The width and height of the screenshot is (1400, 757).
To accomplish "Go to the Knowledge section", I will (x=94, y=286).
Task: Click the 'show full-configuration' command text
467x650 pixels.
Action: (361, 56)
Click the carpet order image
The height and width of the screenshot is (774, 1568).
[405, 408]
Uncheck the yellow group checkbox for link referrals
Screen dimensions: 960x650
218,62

==

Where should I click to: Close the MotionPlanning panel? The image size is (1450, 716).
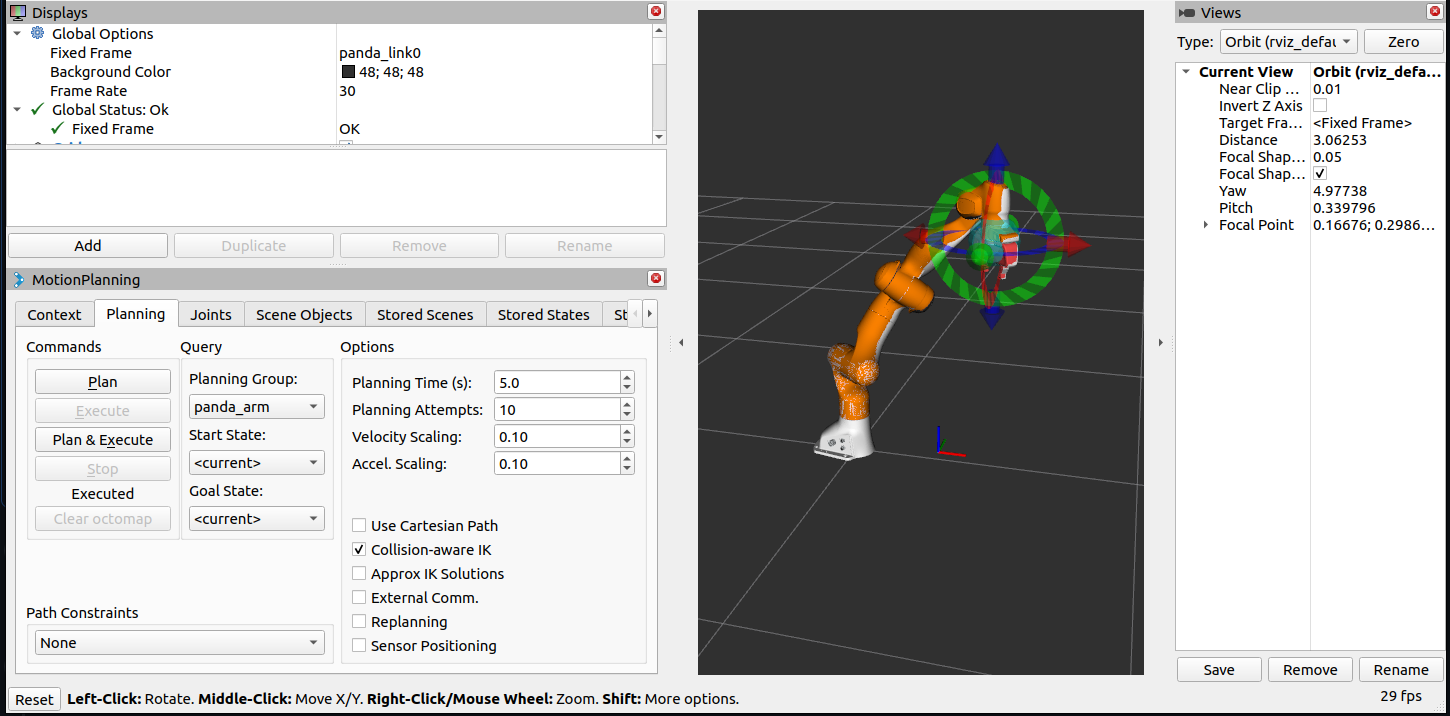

_Work order_: Show every line above in which the word "image" appears.

_Expected answer_:
Click the carpet order image
Where should I click to: Close the MotionPlanning panel? The image size is (1450, 716).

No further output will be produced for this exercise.